MP3 files are based on psychoacoustics–the study of how the human brain perceives sound. This science has determined that not all of the sound we hear is perceived by the brain. To create an MP3 file, an MP3 encoder reads a WAV file and then strips out the parts that you won’t miss hearing.
For example, most people can’t hear sounds above 16 kHz, so the encoder strips out any sounds above a preset threshold level. Loud sounds will mask quieter sounds at or near the same frequency; the encoder removes these, too. By whittling away the parts you don’t hear, the encoder creates a file that sounds almost the same but is dramatically smaller.
An MP3 file can also contain information about the file itself in a tag. The tag can contain things like the artist’s name, a graphic (usually the CD cover art), the genre, and more.
“MPEG Layer-3 is a perceptual audio coding scheme that analyses the audio signal and applies a psycho-acoustic model using the properties of the human ear trying to maintain the original sound quality as far as possible.”
So what does this mean in practical terms? Well, there are sounds beyond the range of human hearing (extreme highs and lows) that are part of the digital signal that can easily be stripped away without changing the sound of the audio file. In the same way, when there is a strong signal it overpowers the weaker signals.
In terms of a song, a loud snare drum might overpower the weaker guitar. In the WAV file, all the data is maintained, but when you convert it to MP3 or WMA, these extraneous sounds are stripped away. Hence, the algorithm attempts to duplicate the way the human ear perceives the audio, and tosses everything else out. There is a more detailed explanation of these concepts here.
The potential severity of this data loss is measured in terms of “bit rate”. A song on a CD is recorded at a bit rate of 1411 Kbps, while an extremely high quality MP3 is 192 Kbps or even 320 Kbps. Frequently MP3s are recorded at 128 Kbps, which is high enough audio quality that most people wouldn’t notice the difference between that and the original CD format.

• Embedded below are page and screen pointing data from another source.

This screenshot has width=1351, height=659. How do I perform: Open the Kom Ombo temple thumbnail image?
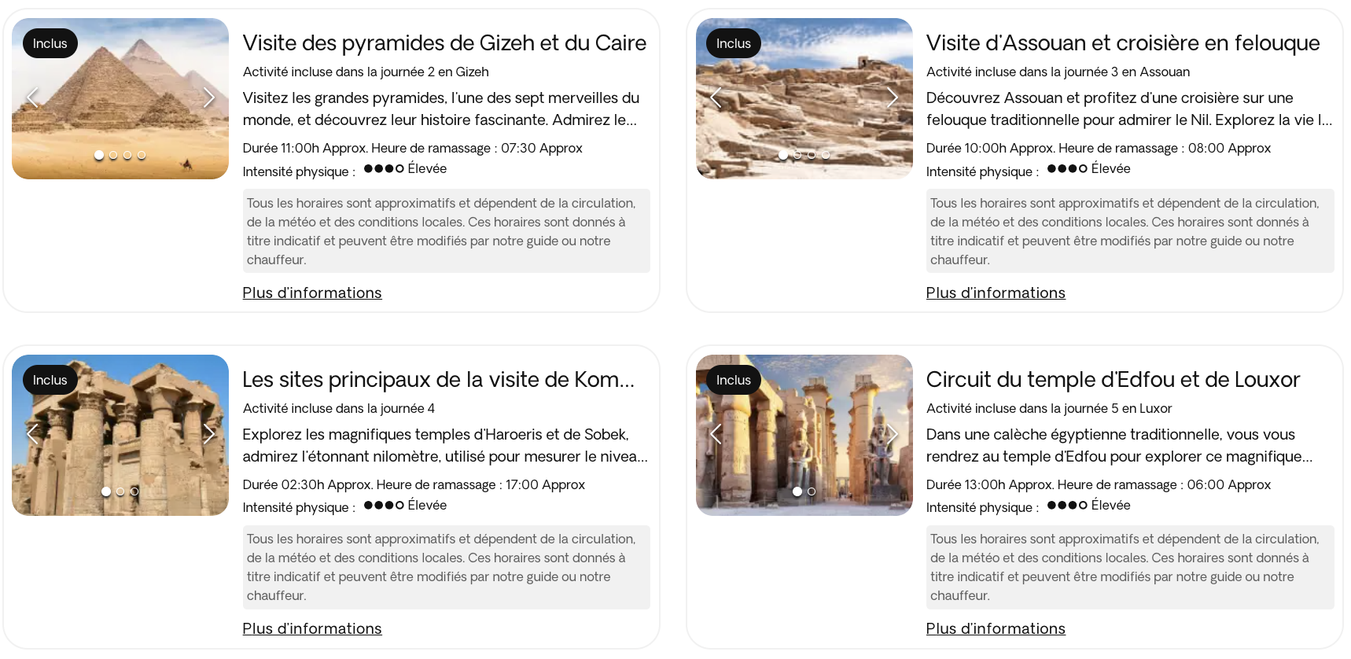120,435
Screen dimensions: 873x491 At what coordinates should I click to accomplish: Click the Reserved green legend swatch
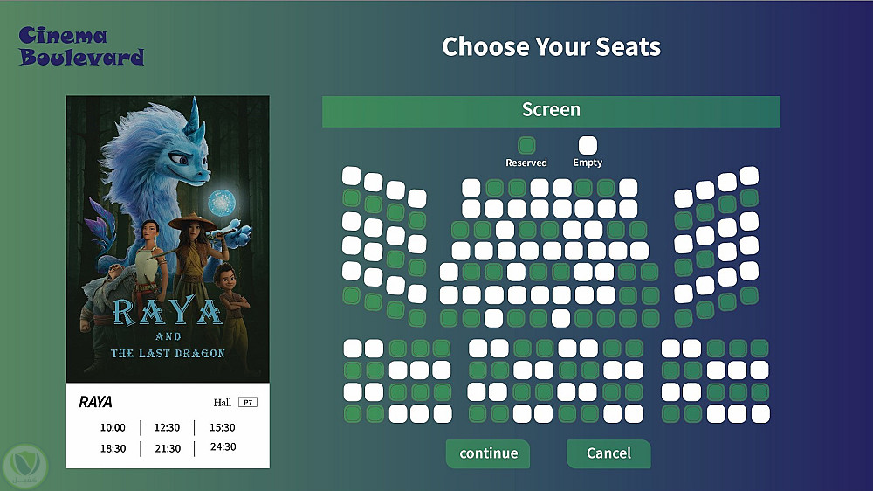[526, 145]
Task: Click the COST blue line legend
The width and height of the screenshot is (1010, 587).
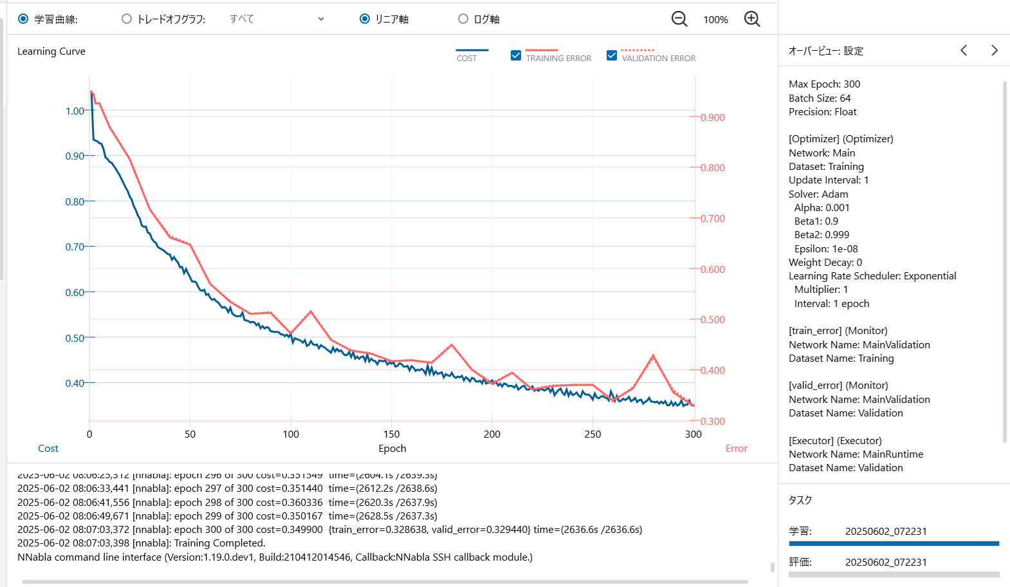Action: (472, 51)
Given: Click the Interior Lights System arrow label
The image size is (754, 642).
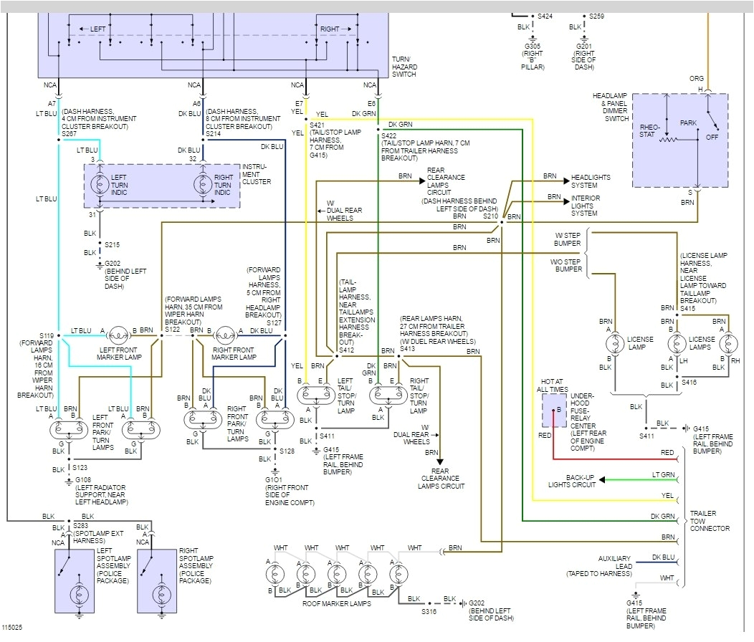Looking at the screenshot, I should [585, 206].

I prefer to record my MP3s at 320 Kbps however, because when I’m listening with headphones I can hear the data loss of a 128 kbps format file (specifically in the high-end “swish” of cymbals on drums). Different people have different perceptions of the data loss, so it’s very much an individual decision as to which bit rate sounds the “best.” It depends how sensitive your hearing is.
To conserve space on portable devices, some people will even go down to 64 Kbps with their files. At this low of a bit rate, data loss becomes extremely evident as both the low and high-end frequencies are lost. Bass response disappears and high-frequency sounds have an artificial tone.
The final spice in the mix is the esoteric-sounding “variable bit rate encoding” (VBR). Constant bit rate (CBR) is the regular method of encoding — a single bit rate throughout the whole file.
VBR is what makes MP3 even more efficient. During the parts in a song where it’s quiet or less sound is going on, it will drop the bit rate as low as it needs to go — often down to 32 Kbps or lower. Then in parts where there is a great deal of signal, it will increase the bit rate up to whatever maximum you specify — usually 192 Kbps or higher. The benefit of VBR is higher overall sound quality at a smaller file size. If your encoder gives you the option of using VBR, use it!